I am having problems trying to understand a statement by Howe in his paper "On the role of the Heisenberg group in harmonic analysis". Here is the setting:
Howe defined the (reduced) Heisenber group as the set $\mathbb{H} = \mathbb{R^n} \times \mathbb{R^n} \times \mathbb{T}$ with the operation
$$ (y_1,x_1,z_1) \cdot (y_2,x_2,z_1) = (y_1 + y_2, x_1 + x_2, e^{-2\pi i y_2 \cdot x_1}z_1z_2). $$
He defines a unitary representation of $\mathbb{H}$ on $L^2(\mathbb{R}^n)$ by
$$ \rho(x,y,z) = M_yT_xS_z $$
where
$$ [M_y f](x') = e^{2\pi i y\cdot x'}f(x') $$ $$ [T_x f](x') = f(x' - x)$$ $$ [S_z f](x') = zf(x'). $$
Now this is where I am having difficulty understanding. Howe goes to explain (on page 824):
Let $\mathfrak{g}$ be the Lie algebra of $\mathbb{H}$. Let $e: \mathfrak{g} \to \mathbb{H}$ by the exponential map. We can choose a basis $X_j, Y_j, T$ for $\mathfrak{g}$ such that
$$e \left(\sum y_j Y_j + \sum x_j X_j + tT \right) = \left( y, x, e^{2\pi i(t - x\cdot y/2)} \right).$$
We find easily that
$$ \rho(X_j) = -\partial_{x_j},\, \rho(Y_j) = 2\pi i x_j,\, \rho(t) = 2\pi i. $$
I'm not sure how to interpret this last statement. Where do these last identities come from?

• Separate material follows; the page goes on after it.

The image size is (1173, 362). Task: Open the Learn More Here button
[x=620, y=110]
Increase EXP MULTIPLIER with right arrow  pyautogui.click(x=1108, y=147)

Let $\rho$ be a representation of $G$ on $V$ and $\dot{\rho}$ the induced representation of $\mathfrak{g}$. Then for $X \in \mathfrak{g}$, we have $$ \rho(\exp(X)) = \exp( \dot{\rho}(X) )$$ or in other words, a natural square commutes. This falls out of the definition of $\dot{\rho}$: any $X \in \mathfrak{g}$ generates a one-parameter subgroup of $G$, namely $t \mapsto \exp(tX)$, which we can then push through $\rho$ to get a one-parameter subgroup $t \mapsto \rho(\exp(tX))$ of $\mathrm{GL}(V)$, which (by standard Lie theory) determines a unique infinitesimal generator, $Y \in \mathfrak{gl}(V)$. Define $\dot{\rho}(X) := Y$.